Segment Start: DATA IN THIS EXERCISE

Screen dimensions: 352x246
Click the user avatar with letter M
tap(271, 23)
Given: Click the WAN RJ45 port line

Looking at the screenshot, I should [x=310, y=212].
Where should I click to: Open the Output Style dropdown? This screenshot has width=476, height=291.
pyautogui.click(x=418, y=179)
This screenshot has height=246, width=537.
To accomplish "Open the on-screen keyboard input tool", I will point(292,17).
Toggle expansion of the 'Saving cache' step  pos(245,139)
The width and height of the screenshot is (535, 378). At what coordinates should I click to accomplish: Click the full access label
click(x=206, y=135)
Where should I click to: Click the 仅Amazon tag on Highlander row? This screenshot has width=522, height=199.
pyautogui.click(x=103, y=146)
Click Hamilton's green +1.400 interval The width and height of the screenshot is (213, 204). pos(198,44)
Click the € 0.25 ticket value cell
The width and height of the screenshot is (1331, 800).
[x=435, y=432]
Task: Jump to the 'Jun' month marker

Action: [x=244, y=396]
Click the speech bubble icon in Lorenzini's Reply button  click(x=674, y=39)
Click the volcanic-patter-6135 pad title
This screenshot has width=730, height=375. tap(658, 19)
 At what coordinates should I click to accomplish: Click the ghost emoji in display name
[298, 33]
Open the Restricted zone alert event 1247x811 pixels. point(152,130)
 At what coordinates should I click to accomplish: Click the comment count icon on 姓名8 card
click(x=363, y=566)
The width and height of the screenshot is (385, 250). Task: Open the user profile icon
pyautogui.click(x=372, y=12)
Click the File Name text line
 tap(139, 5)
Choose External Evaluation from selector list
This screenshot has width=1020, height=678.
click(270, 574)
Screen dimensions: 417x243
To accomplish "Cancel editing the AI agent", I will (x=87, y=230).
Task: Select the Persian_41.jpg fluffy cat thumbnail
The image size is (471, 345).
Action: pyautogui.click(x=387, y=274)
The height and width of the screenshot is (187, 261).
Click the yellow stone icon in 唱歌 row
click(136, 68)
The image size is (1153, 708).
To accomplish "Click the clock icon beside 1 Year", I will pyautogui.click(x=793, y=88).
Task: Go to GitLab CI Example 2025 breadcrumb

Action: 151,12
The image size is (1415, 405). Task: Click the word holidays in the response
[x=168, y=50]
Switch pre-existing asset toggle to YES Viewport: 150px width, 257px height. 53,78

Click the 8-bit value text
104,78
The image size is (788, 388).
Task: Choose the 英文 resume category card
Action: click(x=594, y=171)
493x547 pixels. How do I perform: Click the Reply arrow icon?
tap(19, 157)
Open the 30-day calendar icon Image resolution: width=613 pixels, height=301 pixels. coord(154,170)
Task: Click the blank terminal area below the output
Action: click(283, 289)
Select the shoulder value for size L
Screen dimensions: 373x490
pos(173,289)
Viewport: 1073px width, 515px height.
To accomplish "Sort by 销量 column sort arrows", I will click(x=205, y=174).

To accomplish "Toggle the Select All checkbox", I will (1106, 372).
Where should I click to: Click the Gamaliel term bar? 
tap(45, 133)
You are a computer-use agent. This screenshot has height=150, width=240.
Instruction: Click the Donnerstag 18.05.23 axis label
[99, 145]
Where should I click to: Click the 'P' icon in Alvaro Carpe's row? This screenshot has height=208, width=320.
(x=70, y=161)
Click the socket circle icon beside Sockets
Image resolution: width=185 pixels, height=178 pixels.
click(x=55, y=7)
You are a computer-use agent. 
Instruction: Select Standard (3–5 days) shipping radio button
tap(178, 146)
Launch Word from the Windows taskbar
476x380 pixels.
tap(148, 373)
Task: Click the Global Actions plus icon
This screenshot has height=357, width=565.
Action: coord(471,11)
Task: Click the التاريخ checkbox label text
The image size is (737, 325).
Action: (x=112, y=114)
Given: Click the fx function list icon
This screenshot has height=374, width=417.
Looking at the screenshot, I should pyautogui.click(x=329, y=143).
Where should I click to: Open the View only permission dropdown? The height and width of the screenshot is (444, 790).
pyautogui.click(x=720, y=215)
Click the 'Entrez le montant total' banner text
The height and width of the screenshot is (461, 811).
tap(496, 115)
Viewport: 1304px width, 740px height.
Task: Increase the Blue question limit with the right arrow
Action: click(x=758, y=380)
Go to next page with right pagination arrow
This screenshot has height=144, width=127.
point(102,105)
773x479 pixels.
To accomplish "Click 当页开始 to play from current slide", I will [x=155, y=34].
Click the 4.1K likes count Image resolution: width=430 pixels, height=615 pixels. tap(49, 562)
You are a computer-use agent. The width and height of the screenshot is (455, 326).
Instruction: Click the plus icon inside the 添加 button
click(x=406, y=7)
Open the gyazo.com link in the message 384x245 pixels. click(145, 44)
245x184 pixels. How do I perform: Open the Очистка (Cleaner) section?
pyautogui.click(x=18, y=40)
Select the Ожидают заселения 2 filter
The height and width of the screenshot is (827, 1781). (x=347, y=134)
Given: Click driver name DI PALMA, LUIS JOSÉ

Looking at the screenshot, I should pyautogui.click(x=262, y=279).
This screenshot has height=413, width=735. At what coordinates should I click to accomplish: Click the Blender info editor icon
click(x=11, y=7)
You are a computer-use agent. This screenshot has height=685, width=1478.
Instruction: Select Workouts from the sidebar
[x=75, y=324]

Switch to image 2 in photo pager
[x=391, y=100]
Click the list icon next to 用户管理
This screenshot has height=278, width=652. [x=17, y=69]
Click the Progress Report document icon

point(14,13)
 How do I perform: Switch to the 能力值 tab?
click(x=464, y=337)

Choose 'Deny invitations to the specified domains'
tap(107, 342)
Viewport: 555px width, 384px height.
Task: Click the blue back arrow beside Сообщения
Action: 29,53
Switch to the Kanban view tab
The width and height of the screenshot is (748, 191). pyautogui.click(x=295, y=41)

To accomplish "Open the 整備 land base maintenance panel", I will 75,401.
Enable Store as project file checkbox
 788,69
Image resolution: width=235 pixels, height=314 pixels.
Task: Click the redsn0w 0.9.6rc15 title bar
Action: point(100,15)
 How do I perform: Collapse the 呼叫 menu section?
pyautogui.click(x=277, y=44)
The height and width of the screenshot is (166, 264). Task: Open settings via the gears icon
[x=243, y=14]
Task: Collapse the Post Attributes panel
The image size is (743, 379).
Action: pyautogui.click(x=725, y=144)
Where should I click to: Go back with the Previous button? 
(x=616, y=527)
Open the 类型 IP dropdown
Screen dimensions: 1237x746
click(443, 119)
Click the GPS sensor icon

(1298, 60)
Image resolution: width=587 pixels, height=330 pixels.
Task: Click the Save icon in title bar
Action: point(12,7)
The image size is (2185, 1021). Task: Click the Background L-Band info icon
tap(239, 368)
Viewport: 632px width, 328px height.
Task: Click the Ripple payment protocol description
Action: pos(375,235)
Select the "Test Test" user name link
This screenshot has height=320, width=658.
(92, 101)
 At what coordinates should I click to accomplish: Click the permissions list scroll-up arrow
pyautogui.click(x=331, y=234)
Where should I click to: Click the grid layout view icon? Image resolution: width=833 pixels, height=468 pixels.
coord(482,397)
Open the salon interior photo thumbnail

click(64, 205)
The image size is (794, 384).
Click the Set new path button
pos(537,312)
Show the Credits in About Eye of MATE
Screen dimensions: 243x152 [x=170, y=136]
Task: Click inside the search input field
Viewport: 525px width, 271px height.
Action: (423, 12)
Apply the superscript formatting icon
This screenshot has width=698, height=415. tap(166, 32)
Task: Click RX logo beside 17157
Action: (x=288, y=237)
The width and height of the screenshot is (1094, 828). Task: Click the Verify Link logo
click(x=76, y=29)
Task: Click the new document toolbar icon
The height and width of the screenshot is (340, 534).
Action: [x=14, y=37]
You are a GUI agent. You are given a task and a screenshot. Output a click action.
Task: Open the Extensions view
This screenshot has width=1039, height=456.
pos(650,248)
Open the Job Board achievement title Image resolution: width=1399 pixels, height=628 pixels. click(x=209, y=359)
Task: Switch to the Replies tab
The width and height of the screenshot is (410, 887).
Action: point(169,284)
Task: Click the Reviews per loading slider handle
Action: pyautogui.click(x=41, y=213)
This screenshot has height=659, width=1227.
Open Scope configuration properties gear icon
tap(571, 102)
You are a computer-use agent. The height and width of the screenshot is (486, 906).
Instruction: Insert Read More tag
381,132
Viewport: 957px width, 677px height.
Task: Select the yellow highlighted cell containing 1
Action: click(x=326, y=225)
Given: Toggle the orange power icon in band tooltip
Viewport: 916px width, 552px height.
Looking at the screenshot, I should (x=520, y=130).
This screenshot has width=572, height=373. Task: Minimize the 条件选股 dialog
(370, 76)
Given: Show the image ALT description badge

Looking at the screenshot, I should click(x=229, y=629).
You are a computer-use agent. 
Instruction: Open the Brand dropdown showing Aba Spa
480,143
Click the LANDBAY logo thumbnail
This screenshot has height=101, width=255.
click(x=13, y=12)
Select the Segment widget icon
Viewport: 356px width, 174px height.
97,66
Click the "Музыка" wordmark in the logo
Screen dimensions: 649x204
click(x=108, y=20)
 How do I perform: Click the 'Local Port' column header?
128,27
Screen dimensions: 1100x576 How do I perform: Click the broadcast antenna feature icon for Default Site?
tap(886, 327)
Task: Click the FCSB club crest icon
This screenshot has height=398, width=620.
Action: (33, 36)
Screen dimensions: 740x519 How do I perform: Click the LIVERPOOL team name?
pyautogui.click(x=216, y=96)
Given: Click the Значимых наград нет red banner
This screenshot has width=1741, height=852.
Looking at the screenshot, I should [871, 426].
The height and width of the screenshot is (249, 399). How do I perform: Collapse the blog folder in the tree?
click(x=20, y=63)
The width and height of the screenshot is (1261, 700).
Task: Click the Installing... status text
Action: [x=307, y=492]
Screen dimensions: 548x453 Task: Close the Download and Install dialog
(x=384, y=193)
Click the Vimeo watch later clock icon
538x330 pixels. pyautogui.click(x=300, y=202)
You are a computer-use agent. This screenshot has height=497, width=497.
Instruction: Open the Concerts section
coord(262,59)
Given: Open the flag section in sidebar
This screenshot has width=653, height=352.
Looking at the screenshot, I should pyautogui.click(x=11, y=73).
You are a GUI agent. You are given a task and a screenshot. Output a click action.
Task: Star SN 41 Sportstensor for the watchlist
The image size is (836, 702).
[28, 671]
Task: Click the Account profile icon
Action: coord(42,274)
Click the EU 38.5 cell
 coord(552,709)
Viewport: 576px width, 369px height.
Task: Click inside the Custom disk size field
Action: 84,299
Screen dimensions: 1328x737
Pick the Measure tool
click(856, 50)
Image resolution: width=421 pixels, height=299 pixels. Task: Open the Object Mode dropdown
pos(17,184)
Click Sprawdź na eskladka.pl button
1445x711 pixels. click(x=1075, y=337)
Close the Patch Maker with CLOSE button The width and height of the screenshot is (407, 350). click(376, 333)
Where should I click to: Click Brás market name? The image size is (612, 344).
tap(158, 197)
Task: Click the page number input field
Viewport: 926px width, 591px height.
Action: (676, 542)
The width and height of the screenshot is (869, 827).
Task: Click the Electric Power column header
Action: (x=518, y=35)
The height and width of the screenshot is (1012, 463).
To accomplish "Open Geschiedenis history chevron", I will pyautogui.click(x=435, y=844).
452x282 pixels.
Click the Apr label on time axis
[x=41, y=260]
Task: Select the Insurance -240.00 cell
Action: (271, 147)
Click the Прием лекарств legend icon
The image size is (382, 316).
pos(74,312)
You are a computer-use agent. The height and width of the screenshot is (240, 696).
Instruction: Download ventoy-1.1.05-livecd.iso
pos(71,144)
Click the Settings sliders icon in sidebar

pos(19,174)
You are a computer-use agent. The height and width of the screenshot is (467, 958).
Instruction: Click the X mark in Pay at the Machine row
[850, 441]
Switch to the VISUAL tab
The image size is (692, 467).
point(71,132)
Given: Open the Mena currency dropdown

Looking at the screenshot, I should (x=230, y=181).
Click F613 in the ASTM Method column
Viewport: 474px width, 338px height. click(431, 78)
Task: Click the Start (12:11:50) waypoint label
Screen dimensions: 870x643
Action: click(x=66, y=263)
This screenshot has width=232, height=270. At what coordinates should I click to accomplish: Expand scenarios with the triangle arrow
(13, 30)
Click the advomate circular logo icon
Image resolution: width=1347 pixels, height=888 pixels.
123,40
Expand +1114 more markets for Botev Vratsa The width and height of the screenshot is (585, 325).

Segment End: DATA IN THIS EXERCISE

Show every line in the entries where the string "will" occurs.

To accomplish "Open the on-screen keyboard input tool", I will point(292,17).
To accomplish "Cancel editing the AI agent", I will (x=87, y=230).
To accomplish "Click the clock icon beside 1 Year", I will pyautogui.click(x=793, y=88).
To accomplish "Sort by 销量 column sort arrows", I will click(x=205, y=174).
To accomplish "Toggle the Select All checkbox", I will (1106, 372).
To accomplish "Click 当页开始 to play from current slide", I will [x=155, y=34].
To accomplish "Open the 整備 land base maintenance panel", I will 75,401.
To accomplish "Open Geschiedenis history chevron", I will pyautogui.click(x=435, y=844).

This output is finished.